Why Are Chiropractic and Massage Therapy Often Used Together?

Chiropractic medicine is based on the idea that your body can help to keep itself healthy if your spine, neck, and head are aligned properly and free from abnormalities that impair the proper flow of energy along your spinal column. Doctors of Chiropractic thus work with spinal structures, using manipulative techniques to correct injuries and abnormalities and to speed healing of health problems—particularly musculoskeletal and neurological ones—that arise from misaligned bones.

At the same time, however, the bones of the spine are surrounded by muscle tissue and connective tissues (such as ligaments and tendons) that enable and control its movements. These soft tissues are affected by the spinal abnormalities, and may either cause or exacerbate structural problems. So massage therapy (which works to relax muscles, increase blood flow and improve mobility of connective tissues) is often a perfect complement to chiropractic manipulation (which works to resolve the structural problems).

Chiropractic and massage are not only compatible, they are complementary.

Massage is often recommended as an integral part of a broader chiropractic treatment plan, either in the form of massage to loosen muscle tightness before an adjustment, or after an adjustment to help the muscles adapt to the newly-repaired spinal structures. Many patients report that the combination of these two therapies works better than either therapy alone.

There is even objective evidence of this, in the form of an extensive survey of alternative health care treatments conducted by Consumer Reports magazine. Asking over 34,000 readers to rate both conventional and alternative treatments as to whether they “helped a lot,” “helped some,” or “helped a little,” the researchers found that chiropractic and massage rated higher than any other alternative health care methodologies, and in some cases higher than conventional medical care. Chiropractic, for example, was rated most effective in relieving back pain, while deep tissue massage was rated most effective in treating osteoarthritis and fibromyalgia. As researcher Tiffany Field explained, “Moderate pressure to muscles and soft tissues stimulates a cascade of biological effects… We find that moderate pressure is essential for the effects we see from massage, and may be one way that chiropractic works as well, because typically a chiropractor applies moderate pressure.”

How is massage integrated into chiropractic treatment?

Many Doctors of Chiropractic work closely with trained massage therapists to provide the proper combination of therapies. For example, massage is often recommended before spinal adjustment because it relieves muscle tension that may be pulling joints out of alignment, and makes it easier for the chiropractor to move them back into place. Alternatively, many patients who seek pain relief from massage therapists but find that their discomfort persists experience more lasting relief by adding chiropractic care to their health regimen.

Many patients have discovered that they recovery from injuries much more quickly and much more completely with the combination of chiropractic care and massage therapy. This is most noticeable with conditions that cause chronic pain—the chiropractor works to relieve the structural problems and the massage therapist works to resolve the soft tissue problems.
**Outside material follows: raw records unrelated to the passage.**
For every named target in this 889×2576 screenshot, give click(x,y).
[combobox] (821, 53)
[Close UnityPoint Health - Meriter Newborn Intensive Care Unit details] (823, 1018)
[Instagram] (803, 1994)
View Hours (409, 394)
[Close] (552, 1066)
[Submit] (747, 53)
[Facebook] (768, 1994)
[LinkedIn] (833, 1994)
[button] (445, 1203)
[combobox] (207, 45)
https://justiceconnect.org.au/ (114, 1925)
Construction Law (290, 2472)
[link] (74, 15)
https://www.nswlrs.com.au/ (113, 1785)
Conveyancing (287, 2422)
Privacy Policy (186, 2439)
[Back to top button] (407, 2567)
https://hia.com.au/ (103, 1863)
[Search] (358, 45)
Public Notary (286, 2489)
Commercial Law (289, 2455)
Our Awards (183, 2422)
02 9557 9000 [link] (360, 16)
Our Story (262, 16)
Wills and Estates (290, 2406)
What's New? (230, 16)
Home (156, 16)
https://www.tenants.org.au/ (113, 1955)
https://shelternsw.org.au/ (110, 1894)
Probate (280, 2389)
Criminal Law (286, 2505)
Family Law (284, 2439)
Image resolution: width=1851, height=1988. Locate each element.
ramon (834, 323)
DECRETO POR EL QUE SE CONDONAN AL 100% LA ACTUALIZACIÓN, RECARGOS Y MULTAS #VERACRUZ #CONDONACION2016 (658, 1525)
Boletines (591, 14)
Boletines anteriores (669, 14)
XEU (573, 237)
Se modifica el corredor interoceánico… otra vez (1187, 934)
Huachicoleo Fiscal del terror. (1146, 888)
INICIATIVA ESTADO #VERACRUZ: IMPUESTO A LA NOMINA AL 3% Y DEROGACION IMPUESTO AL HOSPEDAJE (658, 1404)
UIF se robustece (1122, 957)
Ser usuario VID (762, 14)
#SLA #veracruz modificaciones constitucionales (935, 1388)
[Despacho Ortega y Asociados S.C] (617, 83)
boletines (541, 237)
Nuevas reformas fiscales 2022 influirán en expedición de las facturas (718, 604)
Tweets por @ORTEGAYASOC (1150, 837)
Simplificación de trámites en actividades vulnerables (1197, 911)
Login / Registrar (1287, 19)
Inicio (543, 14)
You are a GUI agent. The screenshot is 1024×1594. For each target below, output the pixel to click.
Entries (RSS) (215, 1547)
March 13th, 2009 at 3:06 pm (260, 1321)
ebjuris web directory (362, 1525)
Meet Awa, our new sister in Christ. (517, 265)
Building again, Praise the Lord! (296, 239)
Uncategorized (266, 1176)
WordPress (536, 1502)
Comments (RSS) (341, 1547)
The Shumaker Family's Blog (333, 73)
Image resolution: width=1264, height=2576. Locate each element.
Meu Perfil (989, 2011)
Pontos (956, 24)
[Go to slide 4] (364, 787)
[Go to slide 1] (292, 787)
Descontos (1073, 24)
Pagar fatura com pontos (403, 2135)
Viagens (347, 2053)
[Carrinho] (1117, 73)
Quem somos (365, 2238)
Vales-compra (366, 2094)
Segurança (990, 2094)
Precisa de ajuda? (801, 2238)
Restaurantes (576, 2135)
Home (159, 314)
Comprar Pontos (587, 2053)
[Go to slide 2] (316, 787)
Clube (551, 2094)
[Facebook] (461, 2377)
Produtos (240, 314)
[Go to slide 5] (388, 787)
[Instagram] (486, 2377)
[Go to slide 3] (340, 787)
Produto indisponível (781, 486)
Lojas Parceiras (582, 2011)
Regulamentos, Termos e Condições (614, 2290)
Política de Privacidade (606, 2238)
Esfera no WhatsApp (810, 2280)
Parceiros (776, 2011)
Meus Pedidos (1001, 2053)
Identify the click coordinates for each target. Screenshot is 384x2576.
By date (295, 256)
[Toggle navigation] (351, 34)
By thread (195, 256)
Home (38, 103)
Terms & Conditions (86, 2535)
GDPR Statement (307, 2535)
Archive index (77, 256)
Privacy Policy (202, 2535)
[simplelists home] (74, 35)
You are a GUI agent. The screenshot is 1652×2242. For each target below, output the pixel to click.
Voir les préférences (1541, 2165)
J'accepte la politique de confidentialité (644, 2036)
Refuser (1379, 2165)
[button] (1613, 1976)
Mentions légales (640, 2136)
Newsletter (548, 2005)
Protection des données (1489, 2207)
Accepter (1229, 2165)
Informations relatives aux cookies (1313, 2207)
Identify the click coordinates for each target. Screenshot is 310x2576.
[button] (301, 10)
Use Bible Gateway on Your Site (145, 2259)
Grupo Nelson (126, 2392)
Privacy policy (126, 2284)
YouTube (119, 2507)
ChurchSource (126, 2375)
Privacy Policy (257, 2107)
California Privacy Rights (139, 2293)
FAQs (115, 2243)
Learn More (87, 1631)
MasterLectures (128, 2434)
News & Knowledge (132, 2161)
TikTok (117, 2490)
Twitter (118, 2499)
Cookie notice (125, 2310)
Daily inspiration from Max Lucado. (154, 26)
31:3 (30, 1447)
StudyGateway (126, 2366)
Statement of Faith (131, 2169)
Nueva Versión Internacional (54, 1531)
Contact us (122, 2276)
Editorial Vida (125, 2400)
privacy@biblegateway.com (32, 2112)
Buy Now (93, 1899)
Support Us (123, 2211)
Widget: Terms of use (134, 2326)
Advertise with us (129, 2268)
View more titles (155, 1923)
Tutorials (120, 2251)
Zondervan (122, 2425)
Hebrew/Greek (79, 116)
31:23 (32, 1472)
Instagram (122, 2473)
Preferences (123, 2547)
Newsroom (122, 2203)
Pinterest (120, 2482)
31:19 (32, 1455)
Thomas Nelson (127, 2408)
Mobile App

Most chiropractors who work hand-in-hand with massage therapists collaborate to find the most effective treatment regimen for each patient—the one that returns them to a feeling of health and well-being as quickly as possible.

So massage therapy can be seen as almost a perfect “partner” for chiropractic care. Both treatment methodologies are holistic and focus on helping patients without the use of drugs or surgery, and both are dedicated to finding and treating the underlying cause of your pain rather than just treating the symptoms.